[webkit-changes] [WebKit/WebKit] 629632: [JSC][WASM][Debugger] Fix debugger races with idle...

Yijia Huang Mon, 09 Feb 2026 19:14:04 -0800

  Branch: refs/heads/main
  Home:   https://github.com/WebKit/WebKit
  Commit: 629632da96e15c297e5260d60f185ba93ff649c3
      
https://github.com/WebKit/WebKit/commit/629632da96e15c297e5260d60f185ba93ff649c3
  Author: Yijia Huang <[email protected]>
  Date:   2026-02-09 (Mon, 09 Feb 2026)


  Changed paths:
    M Source/JavaScriptCore/runtime/VMManager.cpp
    M Source/JavaScriptCore/runtime/VMManager.h
    M Source/JavaScriptCore/runtime/VMTraps.h
    M Source/JavaScriptCore/wasm/debugger/WasmDebugServerUtilities.h
    M Source/JavaScriptCore/wasm/debugger/WasmExecutionHandler.cpp
    M Source/JavaScriptCore/wasm/debugger/WasmExecutionHandler.h
    M Source/JavaScriptCore/wasm/debugger/tests/ExecutionHandlerIdleStopTest.cpp
    M Source/JavaScriptCore/wasm/debugger/tests/ExecutionHandlerTest.cpp
    M Source/JavaScriptCore/wasm/debugger/tests/ExecutionHandlerTestSupport.h

  Log Message:
  -----------
  [JSC][WASM][Debugger] Fix debugger races with idle and active VMs in 
stop-the-world
https://bugs.webkit.org/show_bug.cgi?id=307288
rdar://169930077

Reviewed by Mark Lam.

Fix multiple race conditions in VMManager's stop-the-world mechanism that
caused the WASM debugger to fail when handling idle VMs (not executing code)
and active VMs (executing code) concurrently.

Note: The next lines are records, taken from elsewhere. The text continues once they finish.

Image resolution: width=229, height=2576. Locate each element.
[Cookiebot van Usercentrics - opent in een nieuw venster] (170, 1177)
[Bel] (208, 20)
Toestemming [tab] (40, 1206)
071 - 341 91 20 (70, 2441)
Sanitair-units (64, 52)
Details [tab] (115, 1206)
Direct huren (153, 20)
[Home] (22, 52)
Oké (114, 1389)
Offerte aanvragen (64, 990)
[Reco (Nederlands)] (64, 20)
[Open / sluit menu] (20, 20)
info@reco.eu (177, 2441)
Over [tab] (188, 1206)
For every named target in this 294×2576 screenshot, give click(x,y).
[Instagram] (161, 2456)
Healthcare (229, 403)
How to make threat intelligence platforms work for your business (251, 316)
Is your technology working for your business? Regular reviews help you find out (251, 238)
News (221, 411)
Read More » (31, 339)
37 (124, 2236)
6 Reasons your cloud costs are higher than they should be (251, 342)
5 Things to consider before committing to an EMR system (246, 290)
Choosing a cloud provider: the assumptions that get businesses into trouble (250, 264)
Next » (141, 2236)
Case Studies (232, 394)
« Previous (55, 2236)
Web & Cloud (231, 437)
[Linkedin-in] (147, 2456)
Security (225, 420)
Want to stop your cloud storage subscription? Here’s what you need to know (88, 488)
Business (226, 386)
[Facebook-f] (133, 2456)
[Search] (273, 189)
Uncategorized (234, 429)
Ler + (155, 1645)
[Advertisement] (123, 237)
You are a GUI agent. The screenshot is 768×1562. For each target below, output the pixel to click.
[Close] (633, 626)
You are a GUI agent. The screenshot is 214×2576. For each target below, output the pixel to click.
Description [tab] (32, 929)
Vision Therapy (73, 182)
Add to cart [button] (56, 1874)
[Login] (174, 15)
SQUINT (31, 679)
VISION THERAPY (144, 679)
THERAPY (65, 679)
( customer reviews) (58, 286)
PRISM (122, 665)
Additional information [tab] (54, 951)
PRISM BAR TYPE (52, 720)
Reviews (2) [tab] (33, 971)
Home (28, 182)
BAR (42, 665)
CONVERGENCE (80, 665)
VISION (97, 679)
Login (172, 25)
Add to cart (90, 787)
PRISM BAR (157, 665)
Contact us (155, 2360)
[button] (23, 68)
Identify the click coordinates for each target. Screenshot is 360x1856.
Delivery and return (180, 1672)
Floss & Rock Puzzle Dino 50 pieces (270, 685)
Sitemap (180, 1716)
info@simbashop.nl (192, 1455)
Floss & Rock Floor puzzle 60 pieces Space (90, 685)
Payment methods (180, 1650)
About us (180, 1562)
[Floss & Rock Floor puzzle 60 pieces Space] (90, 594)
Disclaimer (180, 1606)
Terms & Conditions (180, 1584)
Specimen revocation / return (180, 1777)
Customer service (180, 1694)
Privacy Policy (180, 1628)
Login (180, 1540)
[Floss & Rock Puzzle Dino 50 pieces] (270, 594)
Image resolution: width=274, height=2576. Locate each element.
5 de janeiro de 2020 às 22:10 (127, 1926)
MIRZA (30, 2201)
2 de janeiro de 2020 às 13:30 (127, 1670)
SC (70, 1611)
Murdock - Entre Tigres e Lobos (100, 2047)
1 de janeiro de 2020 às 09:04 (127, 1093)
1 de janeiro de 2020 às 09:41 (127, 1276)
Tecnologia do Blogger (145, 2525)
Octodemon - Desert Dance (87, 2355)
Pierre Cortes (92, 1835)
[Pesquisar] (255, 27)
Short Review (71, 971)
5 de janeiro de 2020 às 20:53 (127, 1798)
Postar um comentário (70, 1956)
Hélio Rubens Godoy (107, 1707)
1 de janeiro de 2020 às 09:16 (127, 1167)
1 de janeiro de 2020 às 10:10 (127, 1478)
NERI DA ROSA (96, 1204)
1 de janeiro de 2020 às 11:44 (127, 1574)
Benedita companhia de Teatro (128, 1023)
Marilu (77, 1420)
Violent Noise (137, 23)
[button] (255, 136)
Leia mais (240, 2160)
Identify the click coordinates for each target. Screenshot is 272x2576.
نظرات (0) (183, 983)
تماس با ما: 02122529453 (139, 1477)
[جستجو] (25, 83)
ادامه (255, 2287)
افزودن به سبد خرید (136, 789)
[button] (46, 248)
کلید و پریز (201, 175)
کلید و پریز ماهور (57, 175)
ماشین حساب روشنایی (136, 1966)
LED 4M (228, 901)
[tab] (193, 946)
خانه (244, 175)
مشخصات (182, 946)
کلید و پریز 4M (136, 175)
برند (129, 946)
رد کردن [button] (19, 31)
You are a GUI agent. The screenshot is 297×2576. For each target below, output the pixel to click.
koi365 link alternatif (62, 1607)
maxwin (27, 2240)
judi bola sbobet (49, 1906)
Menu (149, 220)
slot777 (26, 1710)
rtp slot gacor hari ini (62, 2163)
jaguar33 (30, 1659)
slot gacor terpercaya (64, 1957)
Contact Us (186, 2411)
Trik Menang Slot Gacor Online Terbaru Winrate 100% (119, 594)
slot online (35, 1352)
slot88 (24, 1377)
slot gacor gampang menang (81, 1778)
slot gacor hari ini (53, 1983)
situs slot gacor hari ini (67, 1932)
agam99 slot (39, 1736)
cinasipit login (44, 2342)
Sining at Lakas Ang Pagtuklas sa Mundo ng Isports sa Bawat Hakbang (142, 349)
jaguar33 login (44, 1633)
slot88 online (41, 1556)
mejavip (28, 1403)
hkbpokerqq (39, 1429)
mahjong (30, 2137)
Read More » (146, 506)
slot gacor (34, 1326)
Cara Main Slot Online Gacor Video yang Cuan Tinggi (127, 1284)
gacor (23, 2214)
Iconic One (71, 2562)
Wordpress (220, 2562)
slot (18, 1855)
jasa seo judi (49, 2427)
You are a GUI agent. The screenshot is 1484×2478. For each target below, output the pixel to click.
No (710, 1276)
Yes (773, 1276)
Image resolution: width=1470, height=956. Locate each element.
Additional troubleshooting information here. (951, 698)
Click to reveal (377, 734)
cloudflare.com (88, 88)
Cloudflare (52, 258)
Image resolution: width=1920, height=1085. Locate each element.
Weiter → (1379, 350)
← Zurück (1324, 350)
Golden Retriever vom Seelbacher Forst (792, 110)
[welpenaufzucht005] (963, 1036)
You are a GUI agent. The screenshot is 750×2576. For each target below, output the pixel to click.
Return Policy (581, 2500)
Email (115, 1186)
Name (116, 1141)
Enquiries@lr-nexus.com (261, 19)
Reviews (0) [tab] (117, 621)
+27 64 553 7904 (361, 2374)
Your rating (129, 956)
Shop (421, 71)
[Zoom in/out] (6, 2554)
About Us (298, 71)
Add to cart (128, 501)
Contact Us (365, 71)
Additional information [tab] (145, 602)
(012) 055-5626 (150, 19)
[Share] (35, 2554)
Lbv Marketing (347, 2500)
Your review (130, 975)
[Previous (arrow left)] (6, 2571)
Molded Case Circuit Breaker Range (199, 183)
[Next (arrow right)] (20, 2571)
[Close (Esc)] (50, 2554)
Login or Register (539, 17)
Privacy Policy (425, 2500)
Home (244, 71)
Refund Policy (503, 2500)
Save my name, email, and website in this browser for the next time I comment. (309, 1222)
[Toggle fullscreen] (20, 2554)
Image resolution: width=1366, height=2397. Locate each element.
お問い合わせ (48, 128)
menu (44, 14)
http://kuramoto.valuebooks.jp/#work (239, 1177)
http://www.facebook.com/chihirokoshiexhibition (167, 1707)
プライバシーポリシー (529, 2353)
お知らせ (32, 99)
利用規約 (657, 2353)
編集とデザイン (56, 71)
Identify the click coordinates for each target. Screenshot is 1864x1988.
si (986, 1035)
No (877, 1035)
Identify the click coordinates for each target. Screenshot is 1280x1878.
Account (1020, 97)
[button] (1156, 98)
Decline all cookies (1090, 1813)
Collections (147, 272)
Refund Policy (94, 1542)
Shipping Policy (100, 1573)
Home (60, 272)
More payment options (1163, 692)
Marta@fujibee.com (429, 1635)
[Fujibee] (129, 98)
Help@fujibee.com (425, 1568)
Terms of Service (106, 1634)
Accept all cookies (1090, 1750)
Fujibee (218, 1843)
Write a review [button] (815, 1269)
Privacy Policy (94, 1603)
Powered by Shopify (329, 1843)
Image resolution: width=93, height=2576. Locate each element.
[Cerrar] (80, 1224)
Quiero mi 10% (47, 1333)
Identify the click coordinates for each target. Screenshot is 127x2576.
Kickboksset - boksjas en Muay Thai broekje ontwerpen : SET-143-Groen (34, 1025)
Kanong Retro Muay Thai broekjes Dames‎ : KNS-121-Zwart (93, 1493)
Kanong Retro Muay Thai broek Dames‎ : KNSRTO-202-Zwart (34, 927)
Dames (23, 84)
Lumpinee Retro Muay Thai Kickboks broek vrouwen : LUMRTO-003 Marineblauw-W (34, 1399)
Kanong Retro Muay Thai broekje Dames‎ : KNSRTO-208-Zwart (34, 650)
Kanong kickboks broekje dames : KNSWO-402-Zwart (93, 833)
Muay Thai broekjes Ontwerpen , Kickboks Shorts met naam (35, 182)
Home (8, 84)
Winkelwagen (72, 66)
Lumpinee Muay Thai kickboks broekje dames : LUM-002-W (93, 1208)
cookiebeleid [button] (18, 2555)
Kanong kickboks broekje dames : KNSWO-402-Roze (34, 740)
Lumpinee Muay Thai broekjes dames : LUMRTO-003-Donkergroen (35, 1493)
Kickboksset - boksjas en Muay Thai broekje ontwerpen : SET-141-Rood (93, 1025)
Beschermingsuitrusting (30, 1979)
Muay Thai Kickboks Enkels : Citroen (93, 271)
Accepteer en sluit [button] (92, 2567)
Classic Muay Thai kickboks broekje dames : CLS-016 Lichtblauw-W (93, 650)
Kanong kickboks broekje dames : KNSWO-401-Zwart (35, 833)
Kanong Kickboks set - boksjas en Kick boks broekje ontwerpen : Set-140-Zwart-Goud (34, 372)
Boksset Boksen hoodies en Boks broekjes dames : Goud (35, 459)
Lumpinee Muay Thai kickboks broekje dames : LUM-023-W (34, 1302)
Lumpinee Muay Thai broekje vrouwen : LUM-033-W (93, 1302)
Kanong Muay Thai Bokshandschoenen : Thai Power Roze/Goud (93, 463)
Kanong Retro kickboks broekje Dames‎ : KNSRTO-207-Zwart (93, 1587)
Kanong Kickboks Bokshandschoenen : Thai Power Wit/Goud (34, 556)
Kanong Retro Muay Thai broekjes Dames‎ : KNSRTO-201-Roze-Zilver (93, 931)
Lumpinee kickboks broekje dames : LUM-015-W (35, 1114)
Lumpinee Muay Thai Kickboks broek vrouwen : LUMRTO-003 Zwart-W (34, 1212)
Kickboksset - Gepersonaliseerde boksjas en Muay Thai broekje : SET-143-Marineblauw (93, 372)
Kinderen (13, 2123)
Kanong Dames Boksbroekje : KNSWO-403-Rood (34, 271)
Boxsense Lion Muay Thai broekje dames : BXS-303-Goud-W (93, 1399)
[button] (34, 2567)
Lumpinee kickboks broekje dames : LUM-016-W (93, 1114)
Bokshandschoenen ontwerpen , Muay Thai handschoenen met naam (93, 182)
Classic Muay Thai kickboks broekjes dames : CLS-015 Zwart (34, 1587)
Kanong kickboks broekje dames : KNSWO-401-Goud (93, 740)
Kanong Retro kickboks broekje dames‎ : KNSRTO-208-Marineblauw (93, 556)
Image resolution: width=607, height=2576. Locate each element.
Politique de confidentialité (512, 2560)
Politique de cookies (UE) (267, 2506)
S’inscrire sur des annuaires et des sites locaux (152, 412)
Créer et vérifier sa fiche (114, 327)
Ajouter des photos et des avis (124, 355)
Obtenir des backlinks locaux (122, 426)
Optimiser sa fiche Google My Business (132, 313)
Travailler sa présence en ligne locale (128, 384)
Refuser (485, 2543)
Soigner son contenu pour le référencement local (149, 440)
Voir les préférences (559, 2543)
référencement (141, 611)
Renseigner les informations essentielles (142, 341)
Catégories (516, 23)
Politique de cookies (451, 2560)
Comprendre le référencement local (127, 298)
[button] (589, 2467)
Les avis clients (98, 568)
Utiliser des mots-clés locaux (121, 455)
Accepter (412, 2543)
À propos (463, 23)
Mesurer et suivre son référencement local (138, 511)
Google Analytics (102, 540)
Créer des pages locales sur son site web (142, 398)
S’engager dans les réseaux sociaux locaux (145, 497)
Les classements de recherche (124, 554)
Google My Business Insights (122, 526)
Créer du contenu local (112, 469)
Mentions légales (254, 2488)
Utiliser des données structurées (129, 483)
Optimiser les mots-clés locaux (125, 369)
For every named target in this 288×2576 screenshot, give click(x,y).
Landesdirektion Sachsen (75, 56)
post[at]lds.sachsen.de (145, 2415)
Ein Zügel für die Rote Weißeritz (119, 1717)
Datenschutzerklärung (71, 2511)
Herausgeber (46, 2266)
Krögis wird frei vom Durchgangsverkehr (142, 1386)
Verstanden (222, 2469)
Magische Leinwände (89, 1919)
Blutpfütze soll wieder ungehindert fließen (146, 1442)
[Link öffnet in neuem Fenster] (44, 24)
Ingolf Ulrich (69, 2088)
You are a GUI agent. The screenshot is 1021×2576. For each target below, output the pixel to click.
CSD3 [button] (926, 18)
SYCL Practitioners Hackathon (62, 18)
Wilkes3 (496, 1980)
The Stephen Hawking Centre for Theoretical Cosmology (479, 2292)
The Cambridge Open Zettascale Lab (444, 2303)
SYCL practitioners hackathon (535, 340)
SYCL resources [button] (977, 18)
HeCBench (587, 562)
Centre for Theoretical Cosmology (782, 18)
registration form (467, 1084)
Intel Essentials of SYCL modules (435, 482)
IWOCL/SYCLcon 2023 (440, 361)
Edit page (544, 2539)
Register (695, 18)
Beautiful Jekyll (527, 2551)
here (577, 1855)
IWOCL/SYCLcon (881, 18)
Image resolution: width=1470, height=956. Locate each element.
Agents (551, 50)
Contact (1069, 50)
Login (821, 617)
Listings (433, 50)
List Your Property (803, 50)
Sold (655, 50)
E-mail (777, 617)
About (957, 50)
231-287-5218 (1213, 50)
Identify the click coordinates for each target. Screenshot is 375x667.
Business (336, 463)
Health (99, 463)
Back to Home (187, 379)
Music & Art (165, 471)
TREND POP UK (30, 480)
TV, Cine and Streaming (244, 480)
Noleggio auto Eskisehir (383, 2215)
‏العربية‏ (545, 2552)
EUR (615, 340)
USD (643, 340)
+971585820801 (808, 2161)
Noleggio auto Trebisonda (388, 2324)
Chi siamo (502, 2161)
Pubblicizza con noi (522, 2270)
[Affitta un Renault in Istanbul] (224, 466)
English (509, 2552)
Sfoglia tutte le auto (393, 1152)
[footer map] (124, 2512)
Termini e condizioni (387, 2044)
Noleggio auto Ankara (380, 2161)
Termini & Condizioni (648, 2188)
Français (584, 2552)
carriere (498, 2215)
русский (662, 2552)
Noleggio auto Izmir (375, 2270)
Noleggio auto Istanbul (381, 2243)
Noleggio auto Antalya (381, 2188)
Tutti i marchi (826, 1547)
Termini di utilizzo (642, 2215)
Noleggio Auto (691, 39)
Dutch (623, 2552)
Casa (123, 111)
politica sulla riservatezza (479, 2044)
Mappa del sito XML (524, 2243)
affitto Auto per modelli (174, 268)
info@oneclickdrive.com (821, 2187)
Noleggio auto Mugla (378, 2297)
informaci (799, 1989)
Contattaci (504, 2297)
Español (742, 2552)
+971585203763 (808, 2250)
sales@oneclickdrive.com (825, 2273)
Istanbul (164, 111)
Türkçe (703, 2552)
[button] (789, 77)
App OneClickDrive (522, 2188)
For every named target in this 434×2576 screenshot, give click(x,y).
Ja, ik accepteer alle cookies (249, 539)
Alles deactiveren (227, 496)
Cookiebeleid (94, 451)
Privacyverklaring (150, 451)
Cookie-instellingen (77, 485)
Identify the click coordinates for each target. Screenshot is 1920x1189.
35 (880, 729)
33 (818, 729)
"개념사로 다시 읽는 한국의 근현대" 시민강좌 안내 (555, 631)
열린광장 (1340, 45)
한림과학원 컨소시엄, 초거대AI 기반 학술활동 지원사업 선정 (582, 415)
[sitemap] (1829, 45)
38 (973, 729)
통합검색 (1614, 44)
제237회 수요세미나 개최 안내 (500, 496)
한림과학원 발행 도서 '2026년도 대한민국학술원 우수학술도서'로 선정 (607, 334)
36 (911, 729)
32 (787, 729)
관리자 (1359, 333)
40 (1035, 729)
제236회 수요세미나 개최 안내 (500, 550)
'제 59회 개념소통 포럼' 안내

Investigation revealed three
interconnected issues that needed fixing together.

The Story:

We started investigating flaky WASM debugger behavior where interrupting
idle VMs would sometimes fail or cause assertion failures. Tracing through
the code revealed a cascade of architectural issues:

Issue 1: VM Debug State Management Race
========================================

The WasmExecutionHandler's debugger callback (wasmDebuggerOnStop) runs on
the LAST VM that stops. The old code called markVMStates() in this callback,
which iterated through ALL VMs and marked them as stopped. However, this
created a race condition with idle VMs:

- Active VMs (executing code) stop immediately when they check traps
- Idle VMs (not executing code) stop via RunLoop dispatch callbacks
- The dispatch task might not have been triggered/executed yet when the
  debugger callback runs
- But markVMStates() marks the idle VM as "stopped" even though its
  dispatch callback hasn't run yet and it hasn't actually stopped
- This creates inconsistent state where the debugger thinks a VM is stopped
  but the VM is still running/idle

Example race sequence:
T1 (Main): VMManager::requestStopAll() sets traps and dispatches stop handlers
T2 (Active VM): Checks traps immediately and calls notifyVMStop()
T3 (Active VM): Enters debugger callback as last active VM
T3 (Active VM): Callback calls markVMStates() -> marks idle VM as "stopped"
T4 (Idle VM): Dispatch callback hasn't run yet -> still processing RunLoop 
events
Result: State inconsistency - debugger thinks idle VM stopped, but it hasn't

Fix: Move debug state management into VMManager::notifyVMStop() where EACH
VM sets its own state (setStopped) when it ACTUALLY stops, not having one VM
mark all other VMs from the callback. Each VM clears its state (clearStop)
when it exits notifyVMStop(). This ensures state transitions are synchronized
with the actual stop coordination.

Issue 2: RunLoop Dispatch Complexity
====================================

For idle VMs (not executing, not checking traps), we use RunLoop dispatch
to deliver stop requests. The old implementation (handleStopViaDispatch)
manually orchestrated the entire stop sequence:
- Test-and-clear the trap flag
- Manually increment active VM count
- Call notifyVMStop
- Manually decrement active VM count

This was error-prone and duplicated logic from VM entry services.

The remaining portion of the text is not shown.